__Directions__.
Exactly as written, copy every line from the one containing "The width and" through the end of the records, with the pictures left out.

___ Input ___

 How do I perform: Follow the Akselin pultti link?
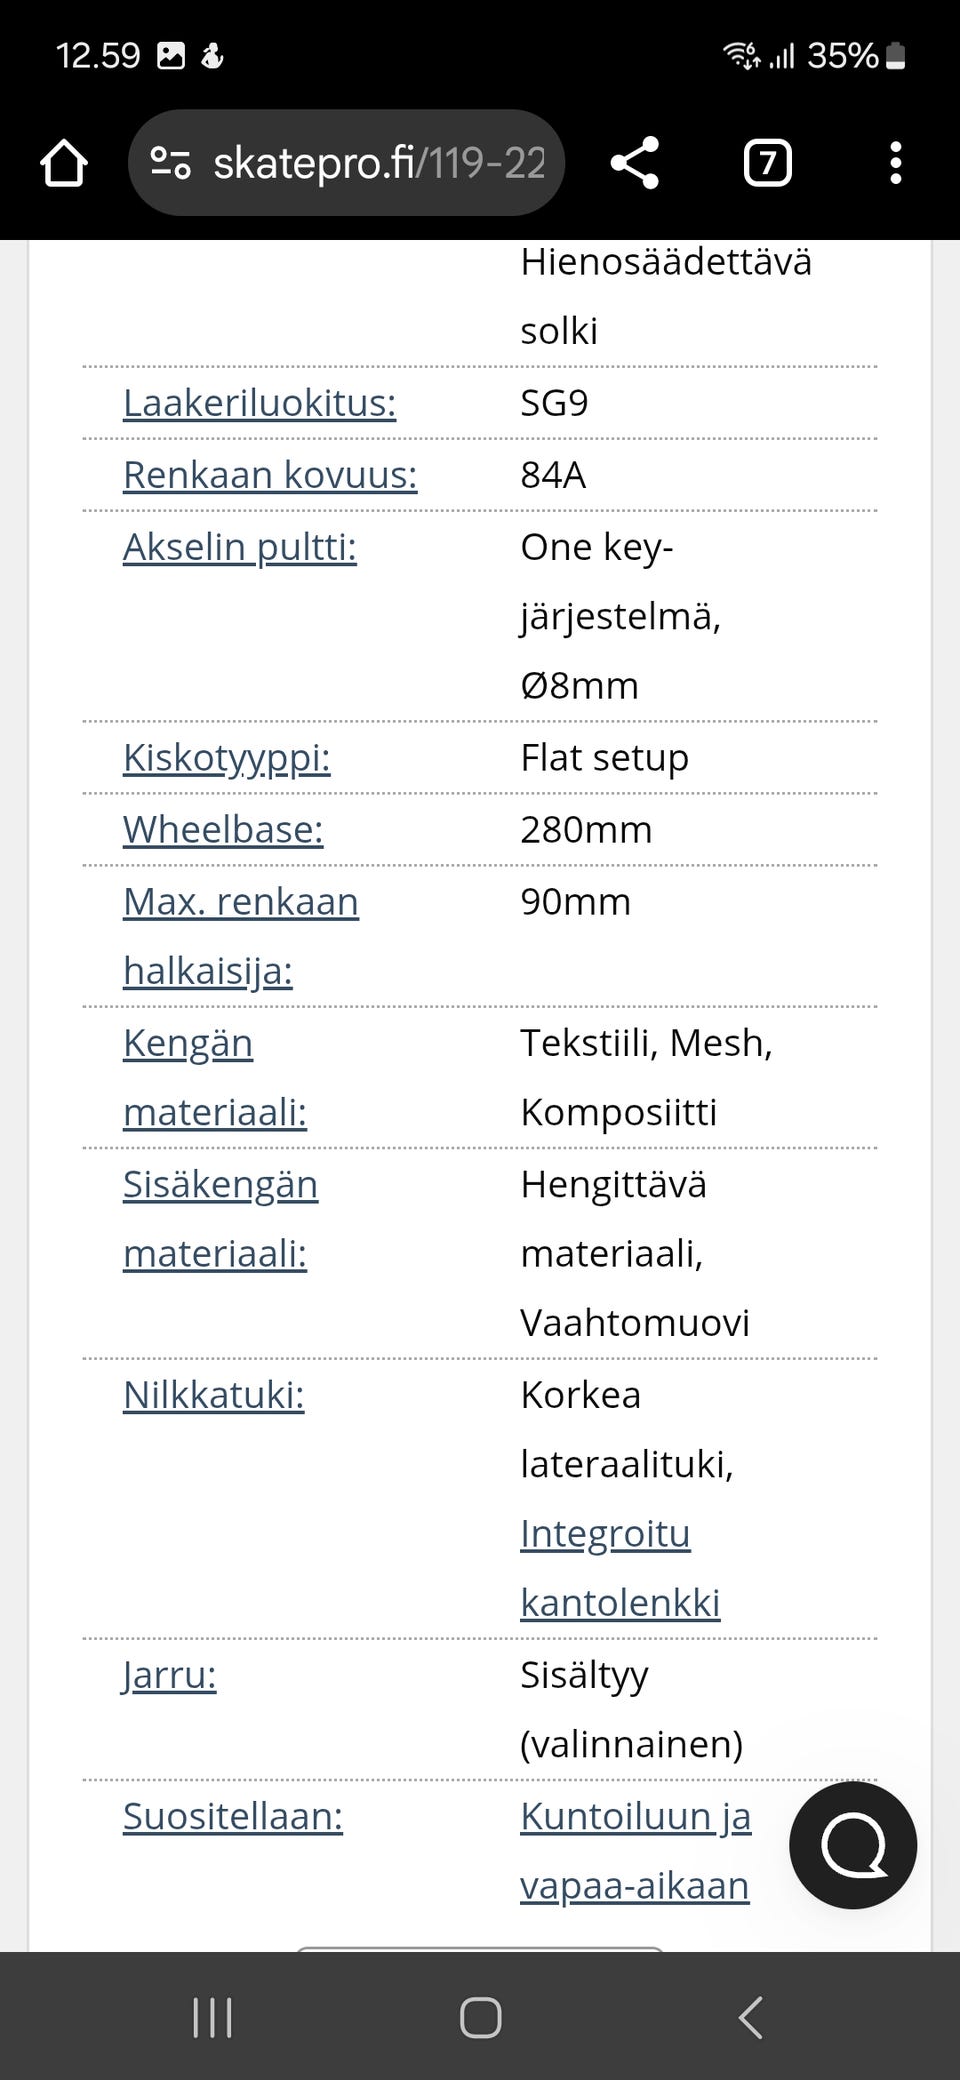click(x=240, y=547)
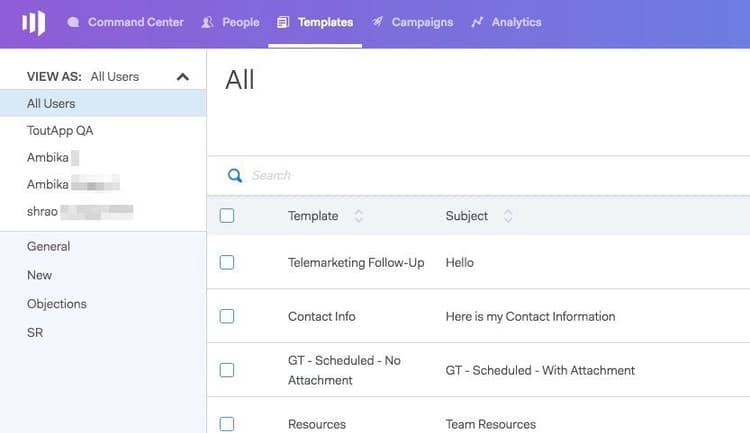Screen dimensions: 750x433
Task: Check the Telemarketing Follow-Up checkbox
Action: click(x=227, y=262)
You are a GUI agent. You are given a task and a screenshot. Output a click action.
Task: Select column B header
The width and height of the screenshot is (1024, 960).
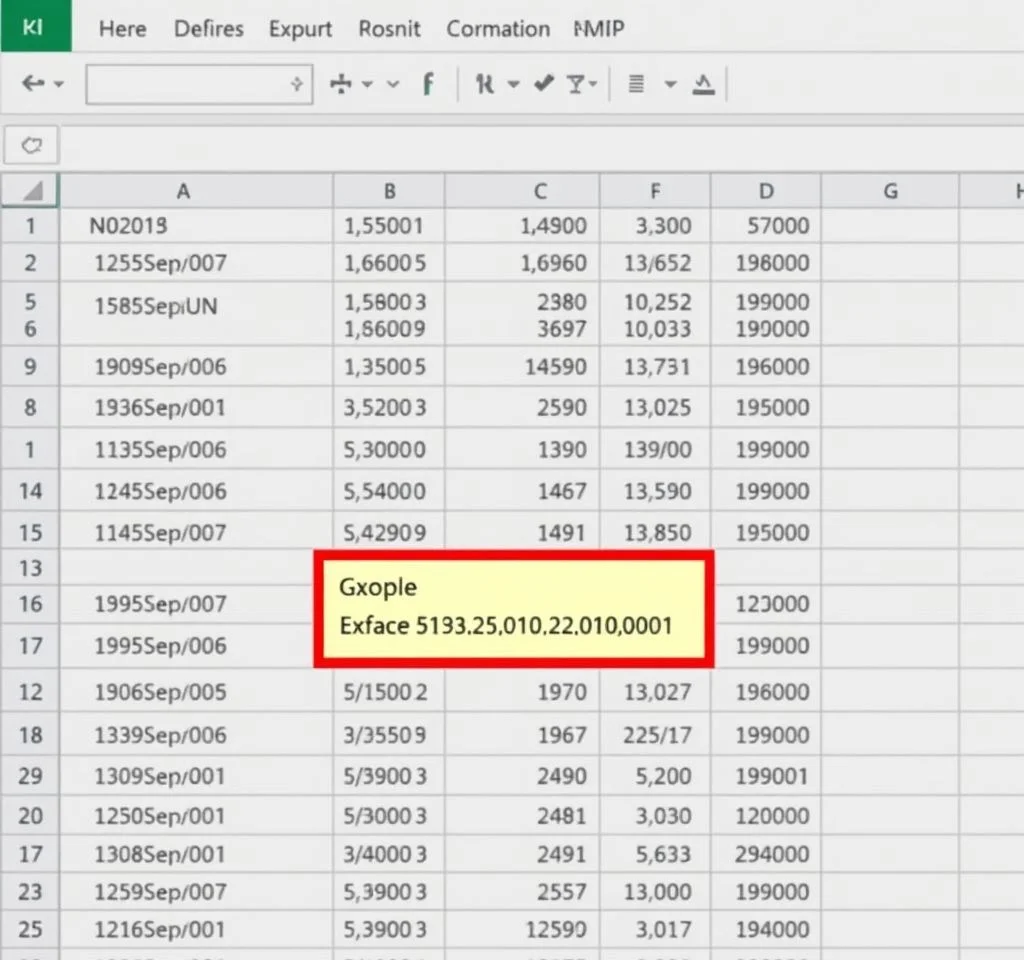coord(389,191)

___

__Response for this exercise__.
The width and height of the screenshot is (1024, 960).
coord(389,191)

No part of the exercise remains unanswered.